§ **Текст**:
※
Из воспоминаний чиновника особых поручений, декабриста Владимира Сергеевича Толстого
В 1852 году, в Закавказье, два охотника из слободы Алтыагач (шемахинского уезда), населенной наполовину молоканами и наполовину скопцами, охотясь в горах по первому осеннему снегу, напали на след куницы и, идя по этому следу, в лесном ущелье, близ дороги, ведущей в Шемахы, набрели на груду камней, под которыми скрылась куница.
Раскидав эту груду, они нашли труп скопчихи, у которой одна нога была уже обгрызена, по-видимому куницей.
Было снаряжено следствие, но безуспешно: ни личность убитой, ни время убийства, следы которого явно обозначались на трупе, ни виновники душегубства, не были открыты.
Губернский жандармский штаб-офицер, доводя до сведения своего начальства об этом происшествии, писал, что алтыагачинские скопцы, находясь под покровительством своих богатых единоверцев, живущих в самой Шемахе, совершают изуверства, насильственно скопят людей, и в доказательство привел несколько случаев подобного насилия.
Это донесение жандармского штаб-офицера было передано, по высочайшему повелению, кавказскому наместнику, князю Воронцову (Михаил Семёнович), который поручил мне раскрыть преступление, совершенное среди скопцов Алтыагача и Шемахи, ознакомиться с их учением, обрядами и обычаями и придумать меры к обузданию их изуверства.
По пути в Шемахы, я встретил тамошнего губернатора Сергея Гавриловича Чиляева (природного грузина, но совершенного европейца). Он сообщил мне, что с его стороны сделано распоряжение оказывать мне всевозможное содействие, не бюрократическое, а на самом деле.
О какой-либо канцелярской помехе и речи быть не могло: князь Михаил Семенович Воронцов, несмотря на мягкость в обращении, на изысканную вежливость и внимательность, имел замечательный дар держать своих подчиненных в строжайшем повиновении.
Перед выездом из Тифлиса, я заехал проститься с экзархом Грузии (здесь Исидор (Никольский)), деятельность которого в то время была направлена на построение и возобновление опустевших храмов экзархата. Высокопреосвященный, узнав, куда я еду, просил меня осмотреть и, по возвращении, передать ему подробности о положении вновь воздвигаемого собора в городе Шемахы.
При этом святитель передал мне, что в этом городе, кроме епархиального священника о. Зотика (природного грузина), есть еще священник военного ведомства, местного линейного батальона и что эти два духовные лица враждуют между собою до такой степени, что, встречаясь друг с другом на улице, производят истинный соблазн для жителей: обстоятельство прискорбное, а тем паче в городе, который почти сплошь населен магометанами.
※
§ **Задания**:
1. Назовите всех людей, которые упомянуты в отрывке о скопцах Алтыагача по имени.
2. По чьему следу шли охотники, когда нашли груду камней, согласно отрывку о скопцах Алтыагача?
3. Воспроизведите часть отрывка о скопцах Алтыагача между словами «По пути в Шемахы, я» и «в городе Шемахы.», включая оба эти места.

§ **Исходные данные**:
※
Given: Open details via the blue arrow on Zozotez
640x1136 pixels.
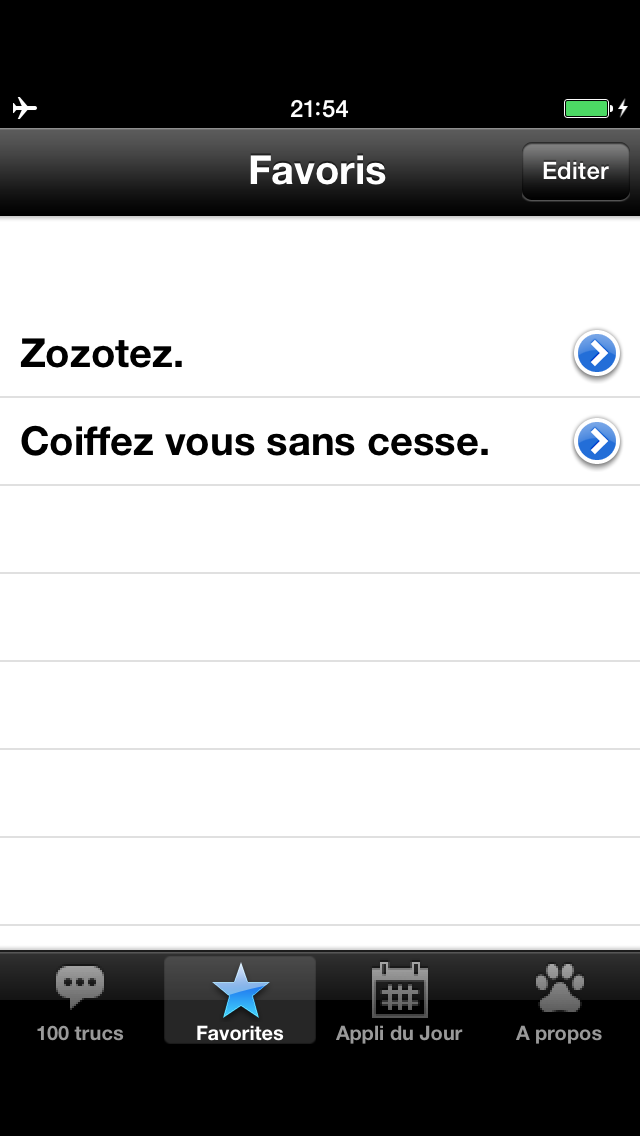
※
§ **Ответы к заданиям**:
1. Владимир Сергеевич Толстой, князь Михаил Семёнович Воронцов, Сергей Гаврилович Чиляев, экзарх Грузии Исидор (Никольский), о. Зотик.

2. По следу куницы.

3.
По пути в Шемахы, я встретил тамошнего губернатора Сергея Гавриловича Чиляева (природного грузина, но совершенного европейца). Он сообщил мне, что с его стороны сделано распоряжение оказывать мне всевозможное содействие, не бюрократическое, а на самом деле.
О какой-либо канцелярской помехе и речи быть не могло: князь Михаил Семенович Воронцов, несмотря на мягкость в обращении, на изысканную вежливость и внимательность, имел замечательный дар держать своих подчиненных в строжайшем повиновении.
Перед выездом из Тифлиса, я заехал проститься с экзархом Грузии (здесь Исидор (Никольский)), деятельность которого в то время была направлена на построение и возобновление опустевших храмов экзархата. Высокопреосвященный, узнав, куда я еду, просил меня осмотреть и, по возвращении, передать ему подробности о положении вновь воздвигаемого собора в городе Шемахы.